* [Description of the task]: Only the lines of the data below from the one with "Click the Search" through the one with "You are a computer-use agent." are wanted. Repeat them exactly.

* [Records shown]:

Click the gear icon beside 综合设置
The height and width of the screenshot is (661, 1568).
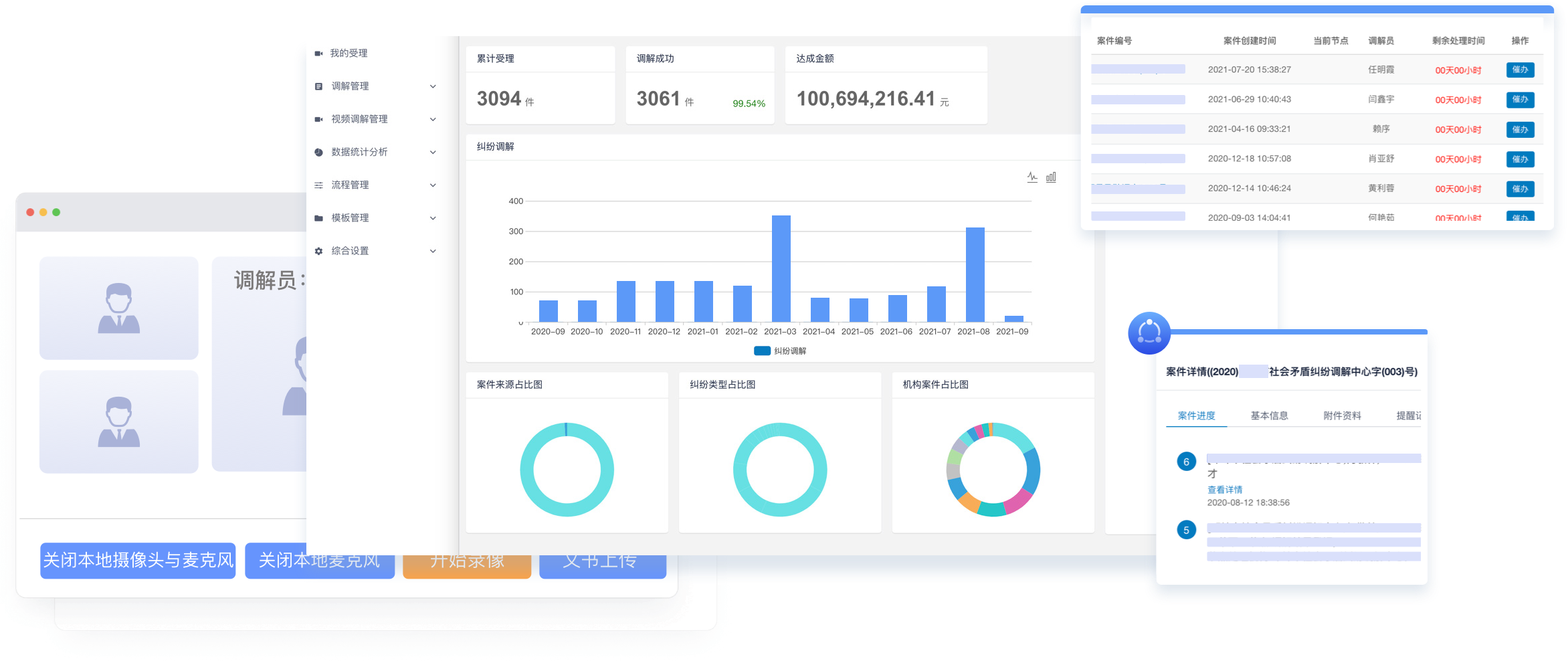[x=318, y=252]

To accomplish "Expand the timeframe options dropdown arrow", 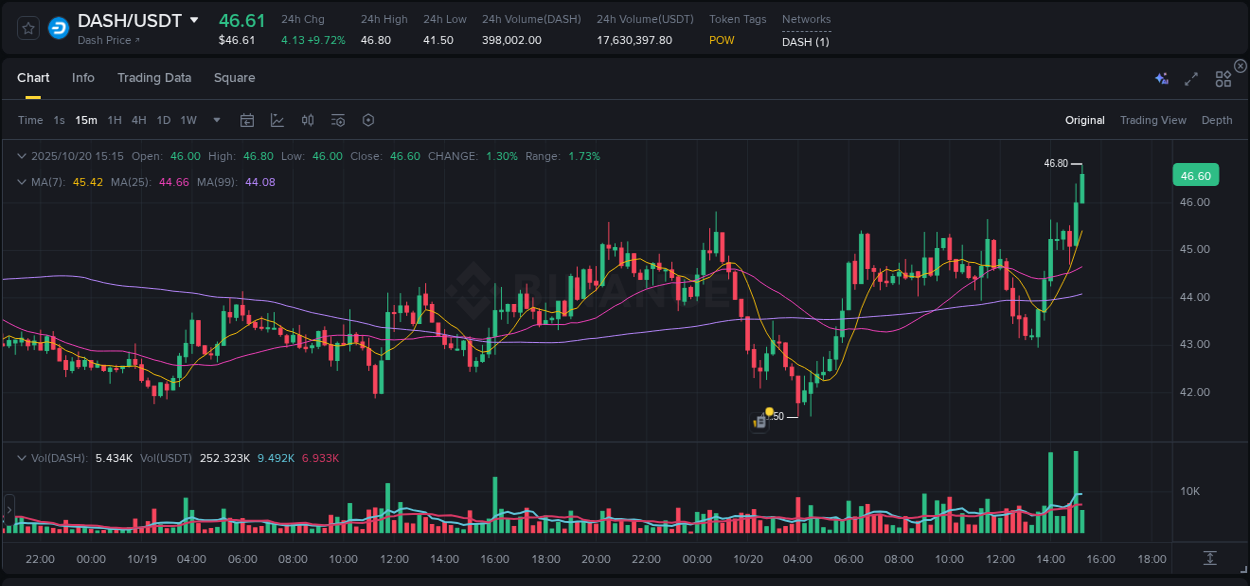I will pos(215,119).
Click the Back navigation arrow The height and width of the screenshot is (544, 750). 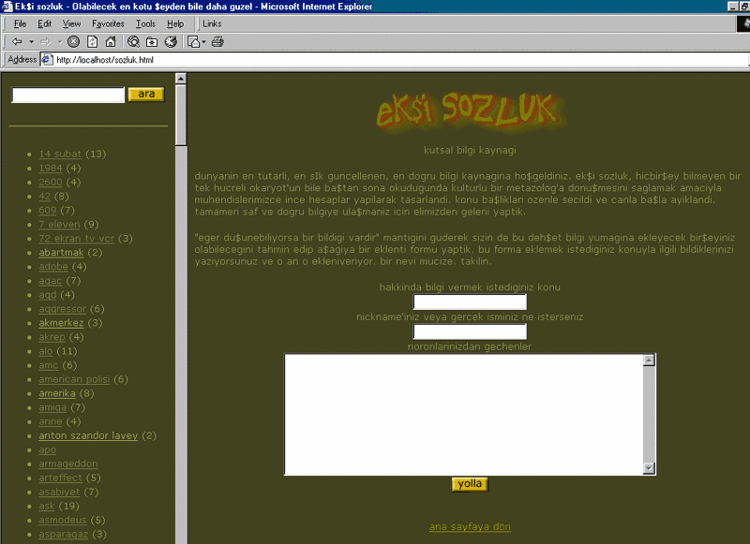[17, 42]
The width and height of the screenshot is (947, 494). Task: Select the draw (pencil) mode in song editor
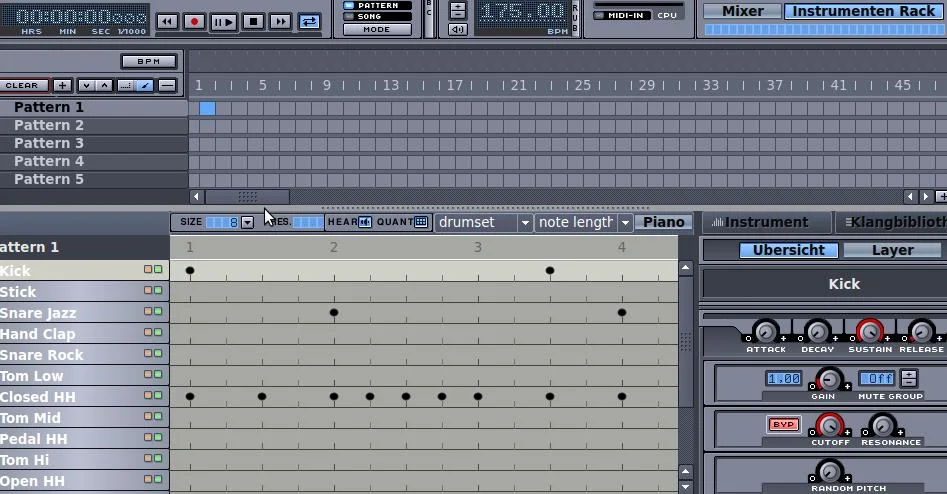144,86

---

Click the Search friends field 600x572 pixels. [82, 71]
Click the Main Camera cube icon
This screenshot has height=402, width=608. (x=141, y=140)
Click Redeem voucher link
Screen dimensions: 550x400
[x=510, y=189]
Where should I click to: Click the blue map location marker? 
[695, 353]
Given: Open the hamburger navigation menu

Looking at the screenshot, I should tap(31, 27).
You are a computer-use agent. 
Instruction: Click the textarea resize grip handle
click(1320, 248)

* [Response below]:
Click the Search friends field 600x572 pixels. [82, 71]
Click the Main Camera cube icon
This screenshot has height=402, width=608. (x=141, y=140)
Click Redeem voucher link
Screen dimensions: 550x400
[x=510, y=189]
Where should I click to: Click the blue map location marker? 
[695, 353]
Given: Open the hamburger navigation menu

Looking at the screenshot, I should tap(31, 27).
You are a computer-use agent. 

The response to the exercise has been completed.